The Alibi is the collection’s most twisted tale, about a well-to-do and respectable man who one day seemingly flips: “He was aware of a sense of power within. He was in control. He was the master-hand that set the puppets jiggling.” He walks away from the routines, conventions and obligations of his upper-middle-class existence, invents a new identity for himself and secretly rents a room in a seedy part of London. Initially, he plans to commit murder – but his Nietzschean madness subsides somewhat and instead he starts living a parallel life as an aspiring artist, using the room as his studio. But his project gets knocked for six when the story reaches an unexpected and nasty conclusion.
Different again is The Archduchess, an exercise in magical realism. It describes the final days of a ruling dynasty in a Ruritanian microstate called Ronda, somewhere in southern Europe, which has discovered the secret of immortality. It’s difficult to know where du Maurier’s sympathies lie here. Is she writing in favour of the dynasty and, by extension, of aristocracies and the status quo everywhere? Or is she satirising it? One thing I will say – her account of a devious revolutionary named Markoi, who edits the main newspaper and uses it to seed the minds of the population with doubts, suspicions and eventual paranoia, so as to engineer the downfall of the ruling order, strikes a chord today. Markoi seems all too familiar in a modern world of fake news, where Rupert Murdoch’s Fox News helped propel Donald Trump into the American presidency and, in Britain, the Barclay Brothers’ Daily Telegraph did something similar with Boris Johnson.

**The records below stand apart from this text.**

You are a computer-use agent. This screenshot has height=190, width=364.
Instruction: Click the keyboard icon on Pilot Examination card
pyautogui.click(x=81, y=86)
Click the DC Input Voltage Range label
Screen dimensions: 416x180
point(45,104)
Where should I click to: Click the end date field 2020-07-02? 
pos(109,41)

Finally there’s the title story, The Blue Lenses, which I found terrifying. Its set-up is a familiar one, about a woman in a hospital recovering from an eye operation who discovers that things suddenly aren’t as they’re supposed to be. But unlike the hero in John Wyndham’s Day of the Triffids (1951), who removes the bandages from his eyes and finds that the world really has gone to hell, the nightmare experienced by the heroine of The Blue Lenses is ambiguous. The surreal, if not grotesque things she sees have a subjective quality and you wonder about her sanity. What makes the story more effective is her decision to pretend to the hospital staff around her that nothing is amiss, while she tries to figure out what’s happening. Her desperate efforts to stay composed heighten the horror of the situation.

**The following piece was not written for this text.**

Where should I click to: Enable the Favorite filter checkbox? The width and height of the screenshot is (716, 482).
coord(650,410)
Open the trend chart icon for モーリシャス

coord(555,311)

As a collection, The Blue Lenses and Other Stories ticks off the checklist of things I want to find in a collection of short fiction: clear, lucid prose, plenty of incident, a variety of tones and genres, the writer’s willingness to use their imagination whether the story is grounded in reality or not, and a commitment at all times to telling an entertaining yarn. It’s another package of du Maurier marvelousness.